[sdiy] Additive VCO
Glen
mclilith at charter.net
Wed Mar 10 08:04:40 CET 2004
At 11:58 AM 3/8/04 , john mahoney wrote:
>As a point of reference for additive synthesis, the keyboard museum has a
>description of Kawai's architecture.
>http://www.keyboardmuseum.com/ar/k/kawai/add.html
>There are a whopping 64 sines per "Wave" with a 5-stage amplitude envelope
>for each partial. Custom digital chips made this possible.

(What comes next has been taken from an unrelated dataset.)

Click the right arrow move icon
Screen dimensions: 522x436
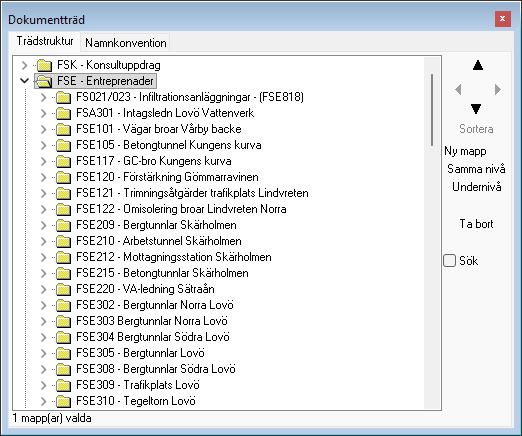pyautogui.click(x=498, y=89)
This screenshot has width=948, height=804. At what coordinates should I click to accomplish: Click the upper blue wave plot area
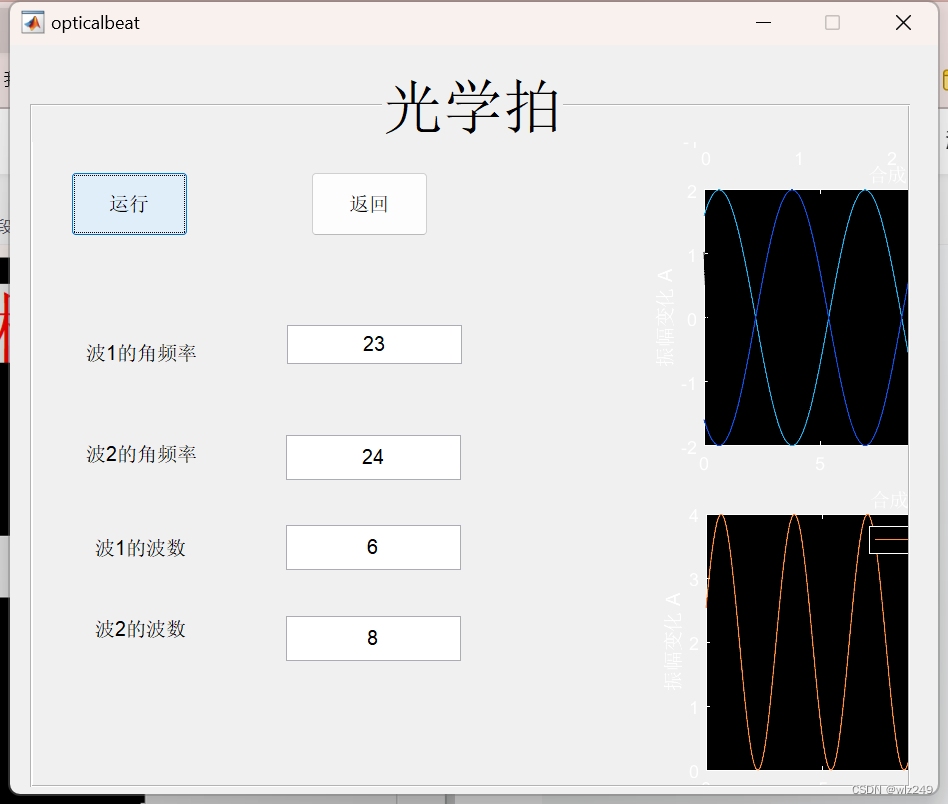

For the best results, it's very useful to also have a *frequency envelope*
for each partial, as well as the amplitude envelope. More than 5 stages in
the envelopes would be nice as well.
If the idea of 64 partials seems intimidating, limiting yourself to 32
partials can also give some nice sounds as well. Many sounds don't even use
the whole 64-partial "spectrum" anyway.
>Terminology note: If you are mixing complex waves (i.e. not sine waves) that
>are not precisely tuned (and phase locked?) relative to each other, I don't
>think it's accurate to call it additive synthesis. It's just subtractive
>synthesis using multiple oscillators. But I could easily be wrong...
It only becomes subtractive synthesis when you start filtering the bank of
oscillators. There's nothing that says the oscillator amplitudes and phases
have to be locked, to "qualify" as additive synthesis. As for using
waveforms other than sines, that doesn't matter either. It's possible to
build an additive from square waves, if you want.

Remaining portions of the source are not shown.